Abstract. Geophysical sensors combined with machine learning
algorithms were used to understand the pedosphere system and landscape
processes and to model soil attributes. In this research, we used parent
material, terrain attributes, and data from geophysical sensors in different
combinations to test and compare different and novel machine learning
algorithms to model soil attributes. We also analyzed the importance of
pedoenvironmental variables in predictive models. For that, we collected
soil physicochemical and geophysical data (gamma-ray emission from uranium,
thorium, and potassium; magnetic susceptibility and apparent electric
conductivity) by three sensors (gamma-ray spectrometer, RS 230;
susceptibilimeter KT10, Terraplus; and conductivimeter, EM38 Geonics) at
75 points and analyzed the data. The models with the best performance
(R2 0.48, 0.36, 0.44, 0.36, 0.25, and 0.31) varied for clay, sand,
Fe2O3, TiO2, SiO2, and cation exchange capacity
prediction, respectively. Modeling with the selection of covariates at three
phases (variance close to zero, removal by correction, and removal by
importance) was adequate to increase the parsimony.
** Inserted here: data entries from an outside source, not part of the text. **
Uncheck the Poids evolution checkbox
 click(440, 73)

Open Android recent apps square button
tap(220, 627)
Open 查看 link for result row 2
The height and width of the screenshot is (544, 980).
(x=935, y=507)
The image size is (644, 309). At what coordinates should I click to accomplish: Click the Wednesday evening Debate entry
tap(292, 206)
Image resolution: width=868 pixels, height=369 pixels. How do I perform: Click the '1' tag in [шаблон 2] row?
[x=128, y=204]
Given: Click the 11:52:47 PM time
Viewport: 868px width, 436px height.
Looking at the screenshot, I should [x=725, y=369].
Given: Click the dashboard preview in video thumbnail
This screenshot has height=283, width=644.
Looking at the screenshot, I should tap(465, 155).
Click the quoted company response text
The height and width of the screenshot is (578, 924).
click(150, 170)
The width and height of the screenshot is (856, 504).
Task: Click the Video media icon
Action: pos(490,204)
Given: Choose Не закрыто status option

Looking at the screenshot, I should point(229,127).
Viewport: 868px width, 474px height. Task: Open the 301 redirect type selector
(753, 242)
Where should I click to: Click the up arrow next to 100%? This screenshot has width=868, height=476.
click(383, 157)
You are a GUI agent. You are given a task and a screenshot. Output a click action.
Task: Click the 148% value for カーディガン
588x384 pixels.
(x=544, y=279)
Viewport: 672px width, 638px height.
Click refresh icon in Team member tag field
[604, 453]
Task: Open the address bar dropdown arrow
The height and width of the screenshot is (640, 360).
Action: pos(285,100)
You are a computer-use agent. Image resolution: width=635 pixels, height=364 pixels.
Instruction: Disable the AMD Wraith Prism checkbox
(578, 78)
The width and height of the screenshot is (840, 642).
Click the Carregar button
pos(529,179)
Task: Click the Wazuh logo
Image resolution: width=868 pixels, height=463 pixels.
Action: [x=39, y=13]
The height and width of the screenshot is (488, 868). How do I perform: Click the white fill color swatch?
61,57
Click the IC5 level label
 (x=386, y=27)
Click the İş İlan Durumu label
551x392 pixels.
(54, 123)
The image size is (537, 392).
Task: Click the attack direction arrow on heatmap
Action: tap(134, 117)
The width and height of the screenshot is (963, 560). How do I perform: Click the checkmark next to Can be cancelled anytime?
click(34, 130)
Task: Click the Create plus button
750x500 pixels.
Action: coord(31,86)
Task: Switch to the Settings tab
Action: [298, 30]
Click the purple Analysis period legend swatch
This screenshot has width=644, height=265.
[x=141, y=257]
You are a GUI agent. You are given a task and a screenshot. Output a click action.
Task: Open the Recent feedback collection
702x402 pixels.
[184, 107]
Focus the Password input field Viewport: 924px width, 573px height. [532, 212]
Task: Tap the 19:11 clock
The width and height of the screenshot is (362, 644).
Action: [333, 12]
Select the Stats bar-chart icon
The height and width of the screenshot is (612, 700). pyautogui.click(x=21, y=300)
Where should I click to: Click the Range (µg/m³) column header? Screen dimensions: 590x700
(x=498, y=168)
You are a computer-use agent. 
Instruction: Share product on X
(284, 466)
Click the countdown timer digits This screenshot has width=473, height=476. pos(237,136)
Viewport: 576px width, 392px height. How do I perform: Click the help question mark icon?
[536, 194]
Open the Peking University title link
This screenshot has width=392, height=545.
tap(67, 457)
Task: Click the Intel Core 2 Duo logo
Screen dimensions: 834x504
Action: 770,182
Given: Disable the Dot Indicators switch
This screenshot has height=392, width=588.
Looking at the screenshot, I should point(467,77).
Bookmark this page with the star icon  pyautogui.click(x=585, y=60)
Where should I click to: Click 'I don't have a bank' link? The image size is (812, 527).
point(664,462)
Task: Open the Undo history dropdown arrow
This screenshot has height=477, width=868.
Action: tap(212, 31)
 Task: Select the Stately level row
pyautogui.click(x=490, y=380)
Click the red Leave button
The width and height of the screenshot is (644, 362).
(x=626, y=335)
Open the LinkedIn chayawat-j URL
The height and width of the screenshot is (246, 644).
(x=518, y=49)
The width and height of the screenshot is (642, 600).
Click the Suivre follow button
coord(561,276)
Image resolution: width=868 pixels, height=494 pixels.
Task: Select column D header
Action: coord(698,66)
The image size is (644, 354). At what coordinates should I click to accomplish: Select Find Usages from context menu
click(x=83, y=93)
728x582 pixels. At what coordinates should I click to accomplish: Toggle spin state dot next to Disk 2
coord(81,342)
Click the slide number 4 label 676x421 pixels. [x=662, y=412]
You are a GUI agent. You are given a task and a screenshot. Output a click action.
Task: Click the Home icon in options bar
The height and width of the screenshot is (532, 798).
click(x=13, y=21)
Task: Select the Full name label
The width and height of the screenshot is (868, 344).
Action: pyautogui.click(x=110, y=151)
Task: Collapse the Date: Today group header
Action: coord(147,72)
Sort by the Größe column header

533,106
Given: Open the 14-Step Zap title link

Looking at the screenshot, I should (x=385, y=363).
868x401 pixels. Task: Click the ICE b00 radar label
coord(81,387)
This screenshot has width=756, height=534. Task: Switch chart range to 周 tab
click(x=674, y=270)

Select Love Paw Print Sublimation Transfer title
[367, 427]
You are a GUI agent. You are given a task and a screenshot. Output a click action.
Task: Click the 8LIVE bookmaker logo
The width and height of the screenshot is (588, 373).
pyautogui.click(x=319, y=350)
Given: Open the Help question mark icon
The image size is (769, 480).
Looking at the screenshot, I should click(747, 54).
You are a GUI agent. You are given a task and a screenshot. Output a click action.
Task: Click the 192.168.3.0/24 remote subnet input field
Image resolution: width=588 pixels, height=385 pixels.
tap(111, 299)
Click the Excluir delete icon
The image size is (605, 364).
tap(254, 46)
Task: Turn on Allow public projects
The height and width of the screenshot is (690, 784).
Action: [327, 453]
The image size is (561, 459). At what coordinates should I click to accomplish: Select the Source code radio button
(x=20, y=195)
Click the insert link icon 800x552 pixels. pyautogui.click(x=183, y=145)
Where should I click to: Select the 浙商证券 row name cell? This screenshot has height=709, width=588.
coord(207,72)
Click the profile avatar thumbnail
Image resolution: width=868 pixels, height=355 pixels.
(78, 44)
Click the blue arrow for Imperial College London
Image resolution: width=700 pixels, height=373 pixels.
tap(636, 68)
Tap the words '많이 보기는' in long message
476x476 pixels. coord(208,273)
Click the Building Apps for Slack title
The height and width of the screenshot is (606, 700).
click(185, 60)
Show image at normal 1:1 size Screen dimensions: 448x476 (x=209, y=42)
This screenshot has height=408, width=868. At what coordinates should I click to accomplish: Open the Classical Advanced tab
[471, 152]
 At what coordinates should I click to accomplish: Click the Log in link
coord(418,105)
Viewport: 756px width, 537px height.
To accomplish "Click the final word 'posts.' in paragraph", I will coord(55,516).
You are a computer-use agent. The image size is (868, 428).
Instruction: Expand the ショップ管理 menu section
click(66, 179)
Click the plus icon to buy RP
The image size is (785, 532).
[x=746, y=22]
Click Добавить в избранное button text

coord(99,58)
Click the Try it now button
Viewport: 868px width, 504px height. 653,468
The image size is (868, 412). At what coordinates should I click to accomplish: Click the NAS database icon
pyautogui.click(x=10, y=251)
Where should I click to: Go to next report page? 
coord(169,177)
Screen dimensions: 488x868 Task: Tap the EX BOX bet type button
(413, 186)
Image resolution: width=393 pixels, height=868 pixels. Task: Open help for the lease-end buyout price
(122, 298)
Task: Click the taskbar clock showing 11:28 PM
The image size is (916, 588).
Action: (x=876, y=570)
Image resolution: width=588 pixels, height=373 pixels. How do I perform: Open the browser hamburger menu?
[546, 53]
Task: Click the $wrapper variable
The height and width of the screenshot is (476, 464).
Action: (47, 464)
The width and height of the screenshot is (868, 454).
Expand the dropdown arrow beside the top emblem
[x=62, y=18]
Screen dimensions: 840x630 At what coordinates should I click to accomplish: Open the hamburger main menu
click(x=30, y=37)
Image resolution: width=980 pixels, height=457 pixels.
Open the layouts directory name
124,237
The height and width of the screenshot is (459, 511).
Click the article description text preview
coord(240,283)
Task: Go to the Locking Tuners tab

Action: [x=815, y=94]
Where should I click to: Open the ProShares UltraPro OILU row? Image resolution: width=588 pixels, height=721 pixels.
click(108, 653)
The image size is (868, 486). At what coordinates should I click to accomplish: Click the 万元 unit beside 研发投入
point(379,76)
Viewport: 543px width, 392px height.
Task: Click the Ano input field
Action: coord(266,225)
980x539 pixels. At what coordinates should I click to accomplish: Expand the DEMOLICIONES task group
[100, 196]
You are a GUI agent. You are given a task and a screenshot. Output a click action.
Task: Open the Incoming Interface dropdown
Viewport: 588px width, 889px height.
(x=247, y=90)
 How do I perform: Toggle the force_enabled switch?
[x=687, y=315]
The results were
validated using the method “nested leave-one-out cross-validation”. The
prediction of soil attributes by machine learning algorithms yielded
adequate values for field-collected data, without any sample preparation,
for most of the tested predictors (R2 values ranging from 0.20 to
0.50). Also, the use of four regression algorithms proved to be important
since at least one of the predictors used one of the tested algorithms. The
performance values of the best algorithms for each predictor were higher
than those obtained with the use of a mean value for the entire area
comparing the values of root mean square error (RMSE) and mean absolute
error (MAE). The best combination of sensors that reached the highest model
performance was that of the gamma-ray spectrometer and the
susceptibilimeter. The most important variables for most
predictions were parent material,
digital elevation, standardized height, and magnetic susceptibility. We concluded that soil attributes can be efficiently modeled
by geophysical data using machine learning techniques and geophysical sensor
combinations. This approach can facilitate future soil mapping in a more
time-efficient and environmentally friendly manner.